RECORD EXCERPTS |
-*-

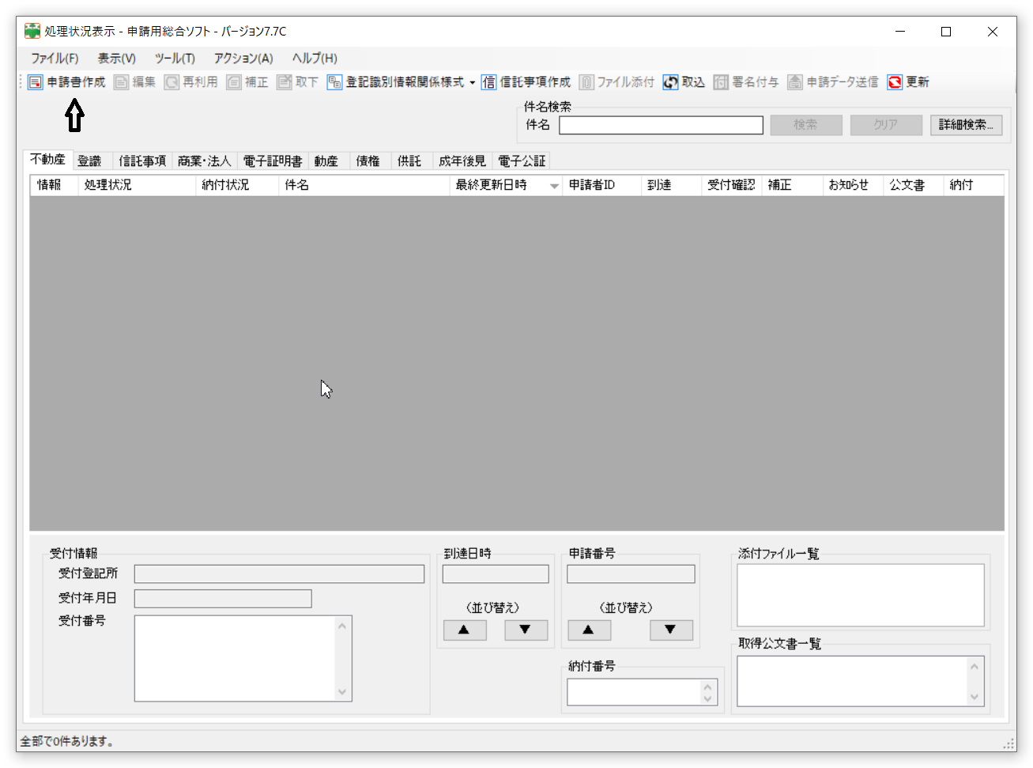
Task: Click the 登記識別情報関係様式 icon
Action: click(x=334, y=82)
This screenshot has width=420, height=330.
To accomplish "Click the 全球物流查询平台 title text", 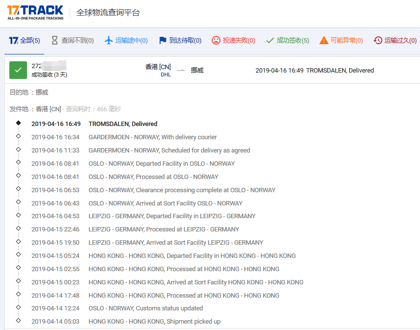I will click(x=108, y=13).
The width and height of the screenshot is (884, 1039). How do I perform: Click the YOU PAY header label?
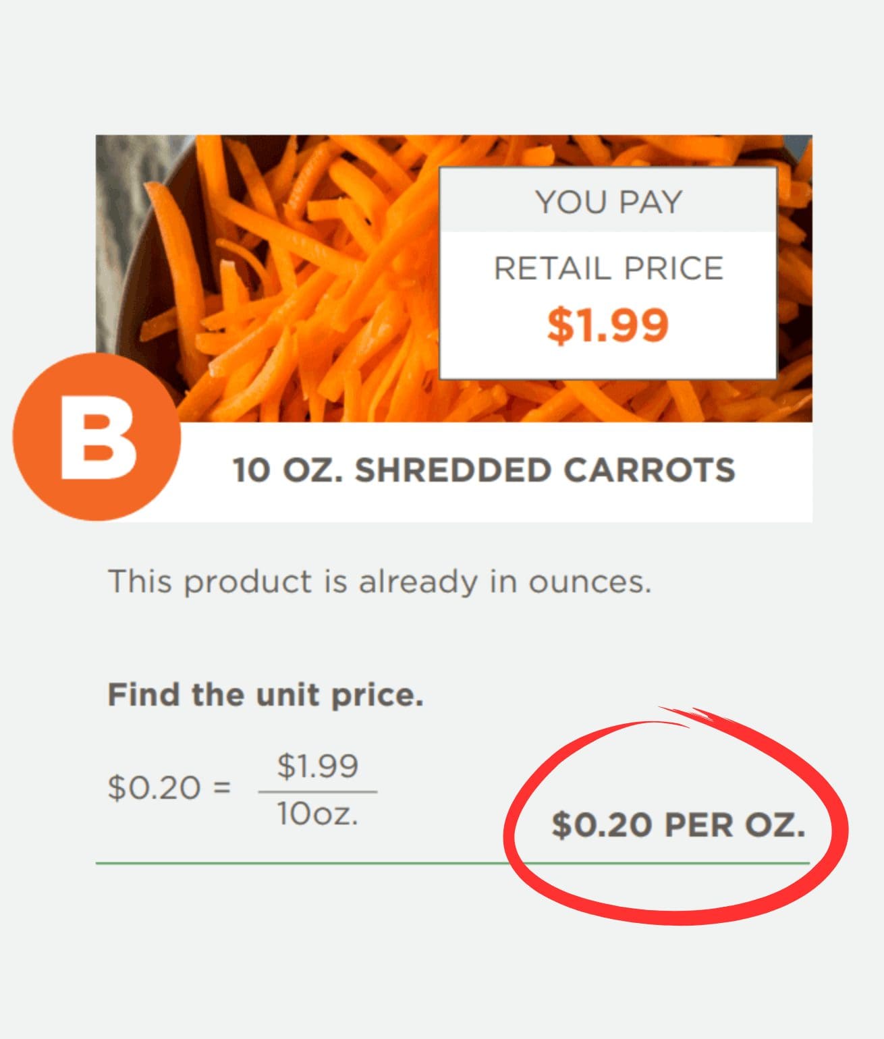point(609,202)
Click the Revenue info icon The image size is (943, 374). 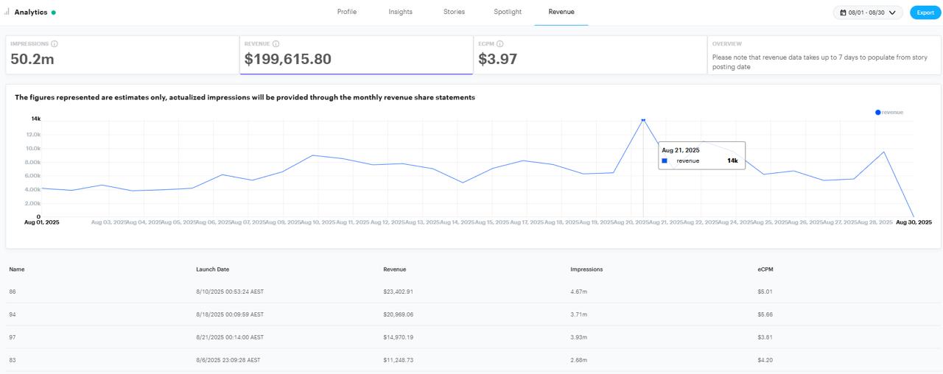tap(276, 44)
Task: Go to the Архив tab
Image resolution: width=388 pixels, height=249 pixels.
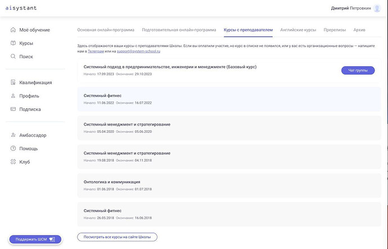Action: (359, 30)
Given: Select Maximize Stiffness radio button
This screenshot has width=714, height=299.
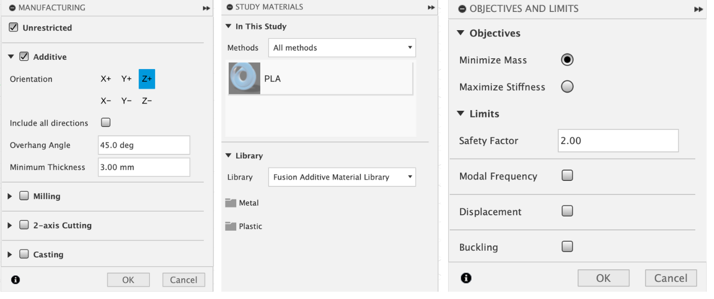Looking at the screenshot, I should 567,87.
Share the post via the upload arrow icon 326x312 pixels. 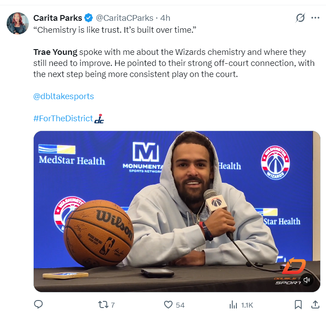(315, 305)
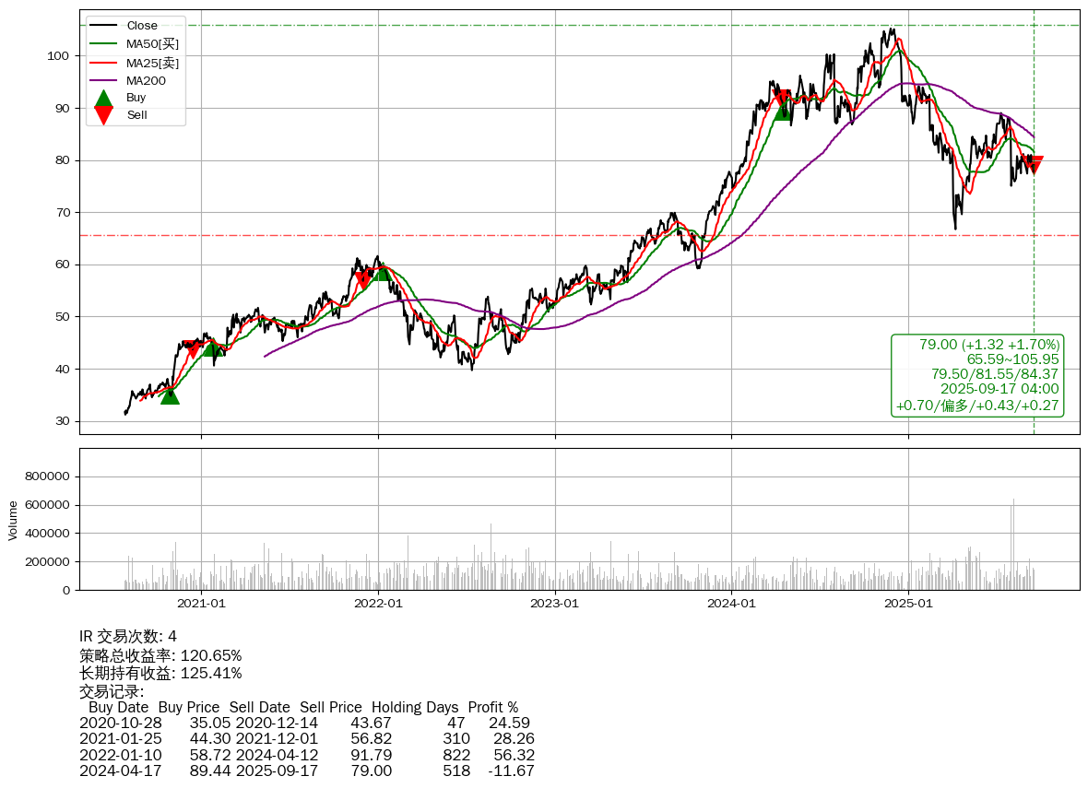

-*-

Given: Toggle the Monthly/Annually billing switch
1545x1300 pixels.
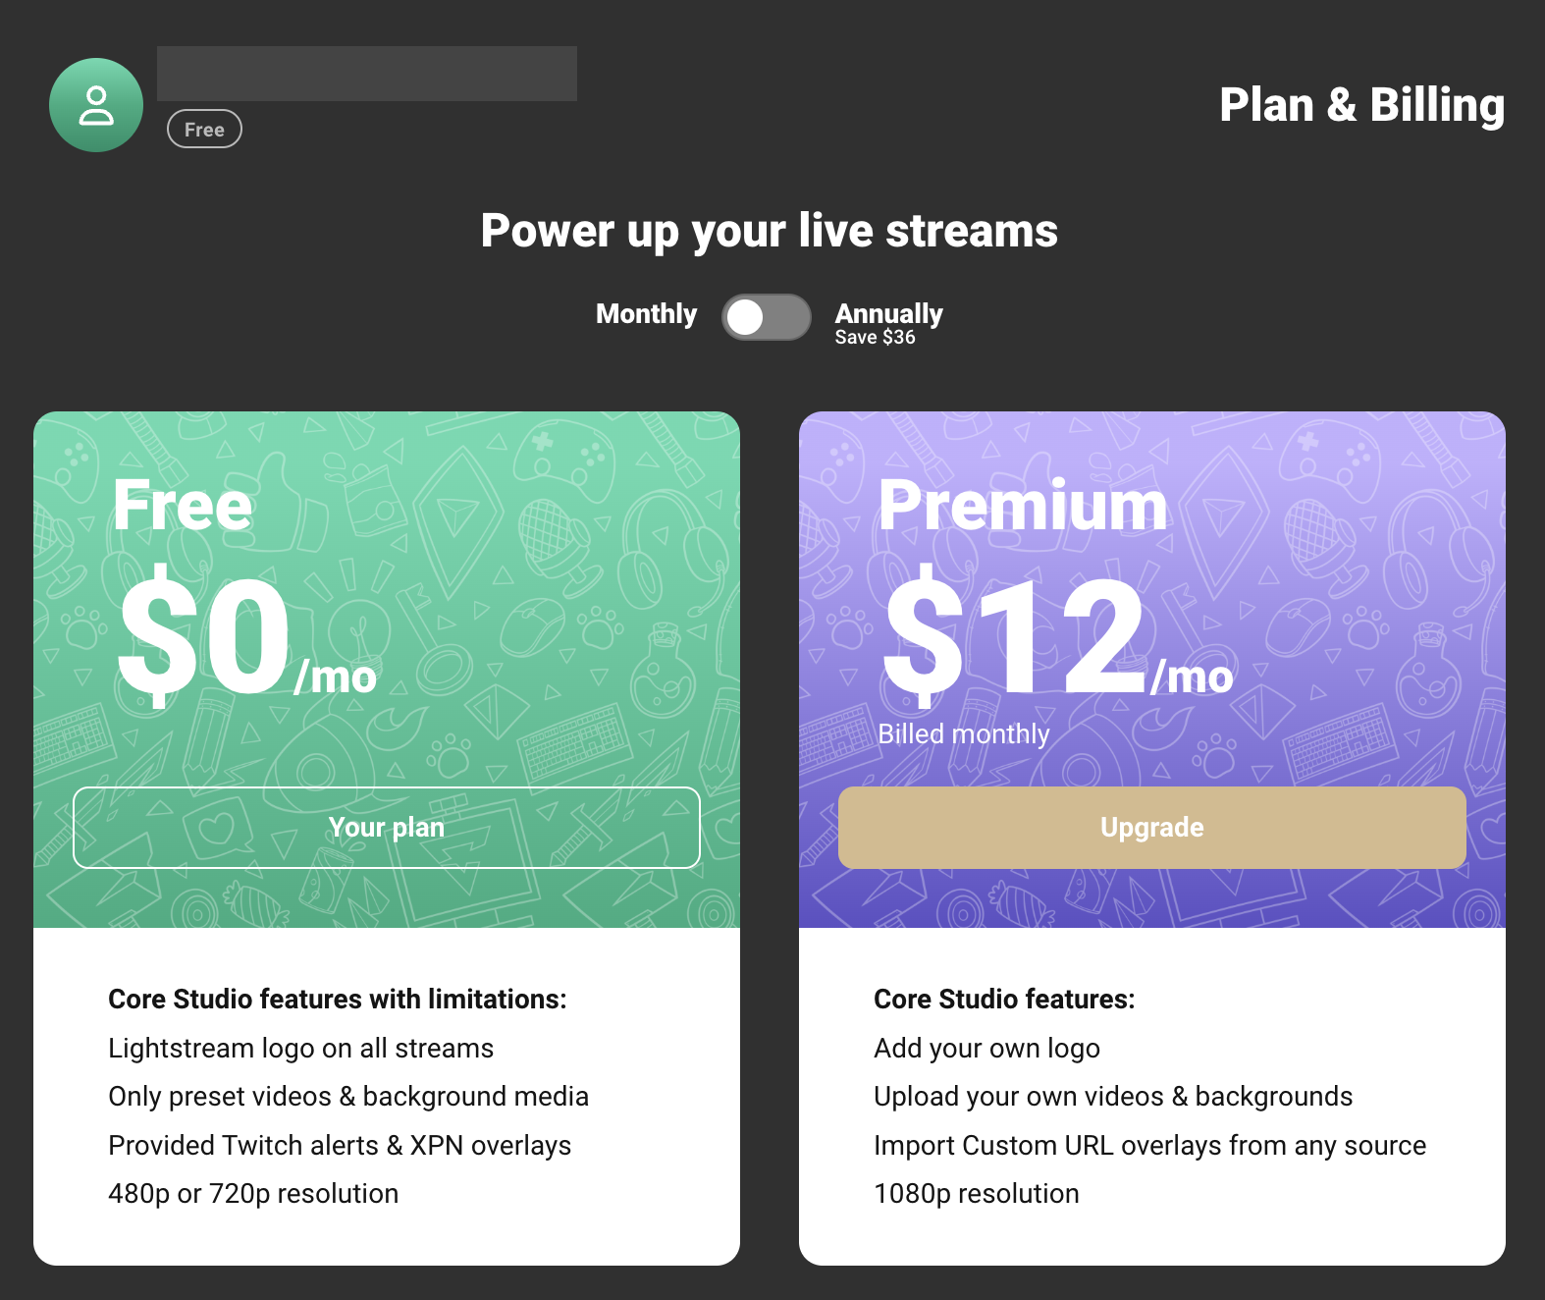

-*-

YOUR OBJECTIVE | Within the entries, find all lines holding "Given" and copy each one.

WRITTEN RESPONSE |
Given: Select Maximize Stiffness radio button
Given: Toggle the Monthly/Annually billing switch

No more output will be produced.